2. The oil concentration measurement system according to claim 1, wherein the predetermined criterion is the absorbance at the predetermined wavelength.

3. The oil concentration measurement system according to claim 1, wherein: a plurality of wavelengths within the predetermined waveband are designated as the predetermined wavelength; and the oil concentration determining means for low concentrations determines, for each of the plurality of predetermined wavelengths, an assumed value of the oil concentration based on the absorbance at the predetermined wavelength measured with the absorbance measurement means as well as based on the first calibration curve created at the predetermined wavelength concerned showing the relationship between the oil concentration and the absorbance, and calculates the oil concentration value from a plurality of assumed concentration values obtained.

4. The oil concentration measurement system according to claim 1, wherein: a plurality of absorbance values are designated as the predetermined absorbance value; and the oil concentration determining means for high concentrations determines, for each of the plurality of predetermined absorbance values, an assumed oil concentration value based on the wavelength at which the absorbance measured with the absorbance measurement means has the predetermined absorbance value as well as based on the second calibration curve created at the predetermined absorbance value concerned showing the relationship between the oil concentration and the wavelength at which the absorbance has the predetermined absorbance value, and calculates the oil concentration value from a plurality of assumed concentration values obtained.

5. The oil concentration measurement system according to claim 1, wherein the predetermined wavelength is a wavelength at which an intensity of light transmitted through a standard sample free from the oil component is at a highest level.

6. The oil concentration measurement system according to claim 1, further comprising: a storage means for storing a plurality of first calibration curves and second calibration curves according to a use of the oil component; an input means for allowing users to enter the use; and a calibration curve selection means for selecting, from the first calibration curves and the second calibration curves stored in the storage means, the first calibration curve to be used by the oil concentration determination means for low concentrations and the second calibration curve to be used by the oil concentration determination means for high concentrations, based on the use entered via the input means.
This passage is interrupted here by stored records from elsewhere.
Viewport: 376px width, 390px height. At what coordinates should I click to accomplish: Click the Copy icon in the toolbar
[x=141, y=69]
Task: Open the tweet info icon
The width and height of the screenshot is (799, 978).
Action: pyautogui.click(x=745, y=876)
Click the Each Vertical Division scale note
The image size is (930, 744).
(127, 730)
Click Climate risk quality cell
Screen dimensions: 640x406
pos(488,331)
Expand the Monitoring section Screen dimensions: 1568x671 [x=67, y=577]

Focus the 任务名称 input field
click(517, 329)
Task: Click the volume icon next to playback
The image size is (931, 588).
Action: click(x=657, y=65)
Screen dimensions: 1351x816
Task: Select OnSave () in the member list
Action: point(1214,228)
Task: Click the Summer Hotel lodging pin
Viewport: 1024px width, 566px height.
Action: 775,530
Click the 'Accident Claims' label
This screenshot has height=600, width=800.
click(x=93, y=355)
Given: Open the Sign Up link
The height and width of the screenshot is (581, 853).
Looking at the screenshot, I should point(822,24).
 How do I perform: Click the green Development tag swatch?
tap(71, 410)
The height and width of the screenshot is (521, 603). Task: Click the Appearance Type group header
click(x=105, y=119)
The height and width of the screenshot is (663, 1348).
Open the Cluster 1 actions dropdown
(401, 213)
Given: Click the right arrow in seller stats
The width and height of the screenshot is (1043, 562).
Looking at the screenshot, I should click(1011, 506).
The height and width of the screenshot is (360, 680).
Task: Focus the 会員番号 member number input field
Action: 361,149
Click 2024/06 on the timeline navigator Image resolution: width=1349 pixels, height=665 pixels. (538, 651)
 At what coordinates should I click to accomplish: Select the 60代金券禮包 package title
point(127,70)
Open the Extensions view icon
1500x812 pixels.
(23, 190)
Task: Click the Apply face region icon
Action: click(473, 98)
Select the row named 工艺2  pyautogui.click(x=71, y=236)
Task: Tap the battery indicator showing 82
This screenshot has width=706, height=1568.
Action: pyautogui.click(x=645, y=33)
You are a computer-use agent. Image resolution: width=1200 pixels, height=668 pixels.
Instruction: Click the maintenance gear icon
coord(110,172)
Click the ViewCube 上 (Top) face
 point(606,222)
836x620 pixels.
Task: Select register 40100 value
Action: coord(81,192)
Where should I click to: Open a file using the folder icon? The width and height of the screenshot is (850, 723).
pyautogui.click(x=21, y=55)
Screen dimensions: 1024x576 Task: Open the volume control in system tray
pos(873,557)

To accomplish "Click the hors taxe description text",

7. The oil concentration measurement system according to claim 1, further comprising a passage through which the measurement-target liquid flows; a light-casting means for casting continuous light into the measurement-target liquid in the passage; and a transmitted light amount measurement means for measuring an amount of light transmitted through the measurement-target liquid in the passage.

8. The oil concentration measurement system according to claim 7, further comprising a measurement-target liquid switching means for switching the measurement-target liquid flowing into the passage.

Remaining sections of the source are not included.